● RAW DATA:
..........
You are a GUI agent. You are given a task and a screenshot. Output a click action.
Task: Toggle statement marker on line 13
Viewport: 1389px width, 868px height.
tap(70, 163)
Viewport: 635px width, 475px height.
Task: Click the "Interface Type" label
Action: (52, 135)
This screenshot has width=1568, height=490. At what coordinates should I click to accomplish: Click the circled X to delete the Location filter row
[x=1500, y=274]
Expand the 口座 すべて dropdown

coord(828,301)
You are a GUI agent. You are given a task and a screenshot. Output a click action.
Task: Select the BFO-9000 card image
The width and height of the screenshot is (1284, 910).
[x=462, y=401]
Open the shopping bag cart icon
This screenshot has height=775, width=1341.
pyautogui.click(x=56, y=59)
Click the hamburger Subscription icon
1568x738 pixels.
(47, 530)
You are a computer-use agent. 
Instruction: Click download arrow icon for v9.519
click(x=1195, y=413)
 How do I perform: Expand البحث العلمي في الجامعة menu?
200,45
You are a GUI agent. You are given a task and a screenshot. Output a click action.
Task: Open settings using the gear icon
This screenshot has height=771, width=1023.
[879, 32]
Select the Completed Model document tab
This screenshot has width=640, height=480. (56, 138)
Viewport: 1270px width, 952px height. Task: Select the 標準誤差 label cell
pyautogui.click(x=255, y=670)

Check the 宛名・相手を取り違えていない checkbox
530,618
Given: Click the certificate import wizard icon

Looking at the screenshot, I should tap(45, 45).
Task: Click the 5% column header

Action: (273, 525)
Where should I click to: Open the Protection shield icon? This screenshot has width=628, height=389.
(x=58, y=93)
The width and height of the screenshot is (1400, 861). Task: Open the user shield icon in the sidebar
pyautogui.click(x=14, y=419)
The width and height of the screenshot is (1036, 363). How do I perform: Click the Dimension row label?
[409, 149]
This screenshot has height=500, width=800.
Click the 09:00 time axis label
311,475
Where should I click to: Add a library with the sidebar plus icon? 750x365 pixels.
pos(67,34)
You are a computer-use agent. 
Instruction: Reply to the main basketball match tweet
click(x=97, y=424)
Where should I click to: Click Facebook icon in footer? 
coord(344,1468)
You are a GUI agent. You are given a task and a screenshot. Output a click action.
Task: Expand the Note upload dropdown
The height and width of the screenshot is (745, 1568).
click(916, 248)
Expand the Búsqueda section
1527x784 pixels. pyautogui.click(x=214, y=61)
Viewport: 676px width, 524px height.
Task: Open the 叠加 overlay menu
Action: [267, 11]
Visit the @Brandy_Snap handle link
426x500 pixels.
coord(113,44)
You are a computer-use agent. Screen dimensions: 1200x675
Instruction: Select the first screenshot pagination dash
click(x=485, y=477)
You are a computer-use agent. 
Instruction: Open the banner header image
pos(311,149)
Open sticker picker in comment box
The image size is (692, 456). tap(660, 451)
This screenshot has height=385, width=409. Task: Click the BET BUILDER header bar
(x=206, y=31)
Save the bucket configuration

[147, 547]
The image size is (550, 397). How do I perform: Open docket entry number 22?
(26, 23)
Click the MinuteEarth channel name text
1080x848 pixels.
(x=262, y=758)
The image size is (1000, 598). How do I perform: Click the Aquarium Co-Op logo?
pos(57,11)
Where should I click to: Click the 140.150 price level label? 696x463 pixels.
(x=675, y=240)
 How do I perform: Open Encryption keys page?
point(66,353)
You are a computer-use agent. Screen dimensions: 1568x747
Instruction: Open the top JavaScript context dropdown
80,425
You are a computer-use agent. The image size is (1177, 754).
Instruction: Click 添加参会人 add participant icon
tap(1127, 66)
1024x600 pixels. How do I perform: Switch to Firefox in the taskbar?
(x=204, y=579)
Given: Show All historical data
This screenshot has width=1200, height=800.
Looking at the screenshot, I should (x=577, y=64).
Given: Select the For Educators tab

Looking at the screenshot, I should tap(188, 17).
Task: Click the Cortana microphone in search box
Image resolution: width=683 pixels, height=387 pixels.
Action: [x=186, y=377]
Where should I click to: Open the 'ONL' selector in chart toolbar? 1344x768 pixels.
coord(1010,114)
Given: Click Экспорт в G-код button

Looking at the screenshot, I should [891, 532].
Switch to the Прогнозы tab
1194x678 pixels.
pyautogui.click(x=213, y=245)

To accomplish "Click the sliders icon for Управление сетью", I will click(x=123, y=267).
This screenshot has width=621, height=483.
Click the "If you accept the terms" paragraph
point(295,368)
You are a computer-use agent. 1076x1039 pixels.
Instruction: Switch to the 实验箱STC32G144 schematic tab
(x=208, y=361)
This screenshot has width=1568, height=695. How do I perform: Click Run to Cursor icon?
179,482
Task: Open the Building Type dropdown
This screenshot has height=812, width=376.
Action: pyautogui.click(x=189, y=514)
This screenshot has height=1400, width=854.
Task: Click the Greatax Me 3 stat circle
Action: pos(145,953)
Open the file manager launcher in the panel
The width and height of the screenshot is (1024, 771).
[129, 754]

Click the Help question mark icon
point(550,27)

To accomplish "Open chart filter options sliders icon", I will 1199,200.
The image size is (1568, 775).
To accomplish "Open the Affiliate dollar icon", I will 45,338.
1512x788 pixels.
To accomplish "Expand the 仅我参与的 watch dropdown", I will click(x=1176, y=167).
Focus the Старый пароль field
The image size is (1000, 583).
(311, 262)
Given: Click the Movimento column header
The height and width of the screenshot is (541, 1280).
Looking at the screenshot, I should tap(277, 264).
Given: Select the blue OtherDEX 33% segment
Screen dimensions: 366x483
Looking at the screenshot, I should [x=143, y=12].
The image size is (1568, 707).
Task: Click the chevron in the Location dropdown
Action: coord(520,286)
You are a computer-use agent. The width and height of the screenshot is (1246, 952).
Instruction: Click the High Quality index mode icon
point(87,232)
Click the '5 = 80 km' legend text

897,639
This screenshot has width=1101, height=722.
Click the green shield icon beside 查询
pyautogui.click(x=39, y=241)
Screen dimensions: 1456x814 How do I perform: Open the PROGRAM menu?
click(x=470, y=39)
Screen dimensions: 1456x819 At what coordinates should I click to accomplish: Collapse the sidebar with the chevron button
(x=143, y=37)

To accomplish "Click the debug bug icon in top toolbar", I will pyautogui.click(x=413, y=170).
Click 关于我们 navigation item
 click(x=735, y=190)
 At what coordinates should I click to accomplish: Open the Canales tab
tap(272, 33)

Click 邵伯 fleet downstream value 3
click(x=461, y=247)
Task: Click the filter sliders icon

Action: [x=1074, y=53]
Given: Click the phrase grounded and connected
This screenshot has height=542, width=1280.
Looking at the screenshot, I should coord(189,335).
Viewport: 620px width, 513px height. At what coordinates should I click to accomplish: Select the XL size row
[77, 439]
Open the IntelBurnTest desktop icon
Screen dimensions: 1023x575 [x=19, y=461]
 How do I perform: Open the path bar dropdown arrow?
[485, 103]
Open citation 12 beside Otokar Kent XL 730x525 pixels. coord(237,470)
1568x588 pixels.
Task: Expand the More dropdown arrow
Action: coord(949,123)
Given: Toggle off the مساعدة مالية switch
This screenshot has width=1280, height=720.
..........
● WHAT YOU ARE ASKED TO DO: For every line above that includes the word "will", return the line.

● THE COMPLETED TASK:
To accomplish "Click the sliders icon for Управление сетью", I will click(x=123, y=267).
To accomplish "Open chart filter options sliders icon", I will 1199,200.
To accomplish "Open the Affiliate dollar icon", I will 45,338.
To accomplish "Expand the 仅我参与的 watch dropdown", I will click(x=1176, y=167).
To accomplish "Click the debug bug icon in top toolbar", I will pyautogui.click(x=413, y=170).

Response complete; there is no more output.